Uygulanan politikalar sayesinde borçlanmamızın ortalama vadesi 65 ay seviyesine yükseldi. Ortalama vadenin 2021 yılında 55 ay, önceki senelerde ise sırasıyla 37 ay ve 30 ay olduğu düşünüldüğünde, 2022’de borçlanma alanında uygulanan politikaların önemi daha rahat görülür. Temmuz ve Ağustos aylarında gerçekleştirilen 10 yıl vadeli kira sertifikası ihraçları da Hazine tarafından gerçekleştirilmiş en uzun vadeli TL cinsi sabit getirili kira sertifikası ihracı oldu. Temmuz ayında borçlanmanın ortalama vadesi 98 ay ile Hazine iç borçlanmasında görülen en uzun ortalama vadedir. Hazinemiz, açıkladığı borçlanma programı kapsamında ihalelerini başarılı şekilde yürütüyor. Özellikle son dönemdeki ihraçlarımıza yatırımcılardan oldukça yüksek miktarda talep geliyor.

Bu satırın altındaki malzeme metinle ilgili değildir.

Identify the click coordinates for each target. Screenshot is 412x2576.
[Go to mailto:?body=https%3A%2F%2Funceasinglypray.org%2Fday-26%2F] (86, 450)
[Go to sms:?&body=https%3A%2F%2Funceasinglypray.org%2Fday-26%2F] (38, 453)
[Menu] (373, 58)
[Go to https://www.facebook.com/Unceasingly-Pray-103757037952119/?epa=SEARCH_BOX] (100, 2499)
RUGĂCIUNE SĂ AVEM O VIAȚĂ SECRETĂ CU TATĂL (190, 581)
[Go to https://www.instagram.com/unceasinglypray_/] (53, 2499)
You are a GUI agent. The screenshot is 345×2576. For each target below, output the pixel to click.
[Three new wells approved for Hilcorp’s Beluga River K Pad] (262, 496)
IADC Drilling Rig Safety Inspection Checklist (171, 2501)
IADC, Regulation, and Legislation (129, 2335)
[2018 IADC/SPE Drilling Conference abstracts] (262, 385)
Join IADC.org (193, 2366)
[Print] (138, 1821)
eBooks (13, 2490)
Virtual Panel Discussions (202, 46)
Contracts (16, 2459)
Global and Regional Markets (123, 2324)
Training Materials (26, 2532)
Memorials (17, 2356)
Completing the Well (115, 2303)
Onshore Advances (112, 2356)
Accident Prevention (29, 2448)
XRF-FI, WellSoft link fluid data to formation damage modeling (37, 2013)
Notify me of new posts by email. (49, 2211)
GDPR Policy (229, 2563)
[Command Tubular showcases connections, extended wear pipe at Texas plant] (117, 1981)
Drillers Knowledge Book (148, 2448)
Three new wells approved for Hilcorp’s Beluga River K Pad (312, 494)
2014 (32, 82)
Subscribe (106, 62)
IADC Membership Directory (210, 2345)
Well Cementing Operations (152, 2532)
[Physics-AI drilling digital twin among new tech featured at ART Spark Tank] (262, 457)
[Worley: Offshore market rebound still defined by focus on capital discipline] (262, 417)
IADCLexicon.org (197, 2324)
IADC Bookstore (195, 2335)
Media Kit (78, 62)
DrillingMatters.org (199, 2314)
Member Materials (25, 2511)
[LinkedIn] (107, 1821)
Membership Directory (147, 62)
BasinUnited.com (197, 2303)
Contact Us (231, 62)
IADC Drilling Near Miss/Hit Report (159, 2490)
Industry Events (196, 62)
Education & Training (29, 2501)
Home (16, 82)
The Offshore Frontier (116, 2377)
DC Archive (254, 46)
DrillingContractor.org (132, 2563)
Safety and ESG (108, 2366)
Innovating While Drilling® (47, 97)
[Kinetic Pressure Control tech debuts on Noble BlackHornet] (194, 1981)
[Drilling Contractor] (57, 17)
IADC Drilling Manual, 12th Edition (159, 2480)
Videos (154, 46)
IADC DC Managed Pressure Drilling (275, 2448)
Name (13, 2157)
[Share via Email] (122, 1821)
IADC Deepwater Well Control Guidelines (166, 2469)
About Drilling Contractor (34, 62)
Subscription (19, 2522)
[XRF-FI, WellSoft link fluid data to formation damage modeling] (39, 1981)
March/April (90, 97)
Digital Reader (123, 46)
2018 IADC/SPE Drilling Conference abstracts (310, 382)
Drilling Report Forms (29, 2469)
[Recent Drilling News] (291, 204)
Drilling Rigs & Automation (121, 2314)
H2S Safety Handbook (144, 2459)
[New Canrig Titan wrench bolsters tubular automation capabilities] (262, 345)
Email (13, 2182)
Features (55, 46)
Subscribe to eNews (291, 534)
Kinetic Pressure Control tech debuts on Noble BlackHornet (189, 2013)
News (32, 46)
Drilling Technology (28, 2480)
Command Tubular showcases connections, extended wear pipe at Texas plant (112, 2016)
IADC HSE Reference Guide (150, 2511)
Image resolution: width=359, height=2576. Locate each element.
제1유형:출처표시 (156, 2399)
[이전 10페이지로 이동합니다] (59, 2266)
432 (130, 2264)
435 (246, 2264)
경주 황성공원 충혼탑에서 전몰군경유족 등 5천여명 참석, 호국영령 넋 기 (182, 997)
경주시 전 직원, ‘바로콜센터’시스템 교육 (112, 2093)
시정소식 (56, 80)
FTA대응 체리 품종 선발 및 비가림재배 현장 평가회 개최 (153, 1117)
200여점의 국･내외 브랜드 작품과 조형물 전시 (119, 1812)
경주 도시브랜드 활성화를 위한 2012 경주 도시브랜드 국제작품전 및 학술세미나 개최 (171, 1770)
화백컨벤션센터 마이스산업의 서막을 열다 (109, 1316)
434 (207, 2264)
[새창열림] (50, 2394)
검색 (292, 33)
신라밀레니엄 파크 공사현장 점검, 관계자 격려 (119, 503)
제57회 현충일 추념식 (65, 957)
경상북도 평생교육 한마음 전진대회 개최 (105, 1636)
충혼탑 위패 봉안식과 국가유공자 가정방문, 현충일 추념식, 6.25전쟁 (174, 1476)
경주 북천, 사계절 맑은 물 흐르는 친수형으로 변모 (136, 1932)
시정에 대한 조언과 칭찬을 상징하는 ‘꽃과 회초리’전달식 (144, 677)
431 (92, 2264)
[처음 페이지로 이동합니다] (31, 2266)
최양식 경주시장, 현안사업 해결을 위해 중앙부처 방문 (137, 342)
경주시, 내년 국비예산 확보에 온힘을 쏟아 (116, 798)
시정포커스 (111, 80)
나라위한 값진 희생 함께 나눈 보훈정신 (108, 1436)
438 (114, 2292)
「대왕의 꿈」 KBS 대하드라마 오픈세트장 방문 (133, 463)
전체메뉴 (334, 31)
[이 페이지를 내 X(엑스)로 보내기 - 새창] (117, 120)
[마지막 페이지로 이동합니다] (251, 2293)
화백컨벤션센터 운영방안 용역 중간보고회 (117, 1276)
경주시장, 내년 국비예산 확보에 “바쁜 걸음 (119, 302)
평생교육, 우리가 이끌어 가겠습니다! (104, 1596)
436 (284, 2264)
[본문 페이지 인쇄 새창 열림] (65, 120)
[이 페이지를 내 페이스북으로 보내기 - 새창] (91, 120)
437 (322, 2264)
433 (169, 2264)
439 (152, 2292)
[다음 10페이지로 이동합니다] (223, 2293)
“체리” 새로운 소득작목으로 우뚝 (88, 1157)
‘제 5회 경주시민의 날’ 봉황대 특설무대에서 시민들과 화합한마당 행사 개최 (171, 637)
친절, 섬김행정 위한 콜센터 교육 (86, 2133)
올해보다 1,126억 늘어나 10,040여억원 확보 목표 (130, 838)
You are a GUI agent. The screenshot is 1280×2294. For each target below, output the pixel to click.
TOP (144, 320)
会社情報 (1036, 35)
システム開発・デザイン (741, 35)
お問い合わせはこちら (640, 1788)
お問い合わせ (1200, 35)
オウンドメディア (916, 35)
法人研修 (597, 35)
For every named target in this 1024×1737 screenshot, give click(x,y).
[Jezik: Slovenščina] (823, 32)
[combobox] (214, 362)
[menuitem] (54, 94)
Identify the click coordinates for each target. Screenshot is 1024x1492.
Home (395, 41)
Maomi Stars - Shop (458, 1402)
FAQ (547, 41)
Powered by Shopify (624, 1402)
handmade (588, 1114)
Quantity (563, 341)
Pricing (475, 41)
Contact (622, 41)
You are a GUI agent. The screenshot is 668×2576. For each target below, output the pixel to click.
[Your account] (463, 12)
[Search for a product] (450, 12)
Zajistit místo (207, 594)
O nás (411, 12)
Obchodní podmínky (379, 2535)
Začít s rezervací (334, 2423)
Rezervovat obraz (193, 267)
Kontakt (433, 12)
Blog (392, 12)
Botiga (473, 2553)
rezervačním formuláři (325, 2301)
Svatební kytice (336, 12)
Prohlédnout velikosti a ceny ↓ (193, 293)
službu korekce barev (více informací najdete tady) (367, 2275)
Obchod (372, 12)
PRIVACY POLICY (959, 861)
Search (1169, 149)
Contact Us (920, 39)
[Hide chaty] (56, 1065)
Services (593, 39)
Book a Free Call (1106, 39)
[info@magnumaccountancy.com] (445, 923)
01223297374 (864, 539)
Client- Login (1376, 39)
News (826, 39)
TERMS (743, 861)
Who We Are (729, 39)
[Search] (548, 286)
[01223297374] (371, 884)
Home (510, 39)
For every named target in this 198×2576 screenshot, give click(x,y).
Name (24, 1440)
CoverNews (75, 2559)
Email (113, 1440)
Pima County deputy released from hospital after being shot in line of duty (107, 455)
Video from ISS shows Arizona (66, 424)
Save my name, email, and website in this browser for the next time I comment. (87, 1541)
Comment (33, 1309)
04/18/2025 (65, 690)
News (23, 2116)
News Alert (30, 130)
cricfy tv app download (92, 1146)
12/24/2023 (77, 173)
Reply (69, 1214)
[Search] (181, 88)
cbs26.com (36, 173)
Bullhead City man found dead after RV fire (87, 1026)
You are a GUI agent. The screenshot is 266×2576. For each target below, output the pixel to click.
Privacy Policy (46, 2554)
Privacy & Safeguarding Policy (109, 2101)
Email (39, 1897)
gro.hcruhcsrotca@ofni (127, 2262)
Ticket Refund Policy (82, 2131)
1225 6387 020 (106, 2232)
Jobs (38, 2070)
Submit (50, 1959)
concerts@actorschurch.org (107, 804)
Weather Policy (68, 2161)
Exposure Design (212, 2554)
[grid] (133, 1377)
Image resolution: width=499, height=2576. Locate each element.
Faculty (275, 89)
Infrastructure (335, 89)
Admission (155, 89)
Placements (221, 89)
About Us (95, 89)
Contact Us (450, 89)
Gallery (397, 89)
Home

Maliyetlerin de ciddi biçimde gerilediğini görmekteyiz. Bu sayede, uzun vadeli, TL cinsi, sabit getirili senetlerin toplam borçlanmamız içerisindeki payı yüzde 50’ler seviyesine yükseldi.
Türk bankacılık sektörünün elindeki mevduat miktarı, kullandırılan kredi toplamının neden üzerinde kalıyor?
Bankalarımız yüksek aktif kalitesi ve güçlü sermaye yeterliliğine sahiptir. Buna karşılık yüzde 100’ün altındaki kredi mevduat oranında daha çok yabancı para kredi mevduat oranının düşük olması etkili. Nitekim Türk Lirası cinsinden kredi-mevduat oranına baktığımızda %120’ler civarında olduğunu görüyoruz. Yani, TL kredi miktarı TL mevduat miktarının oldukça üzerinde gerçekleşiyor. Son yıllarda, yabancı para kredilerdeki azalışta da yabancı para kredi kullandırımının belirli şartlara bağlanmasının etkili olduğunu değerlendiriyoruz.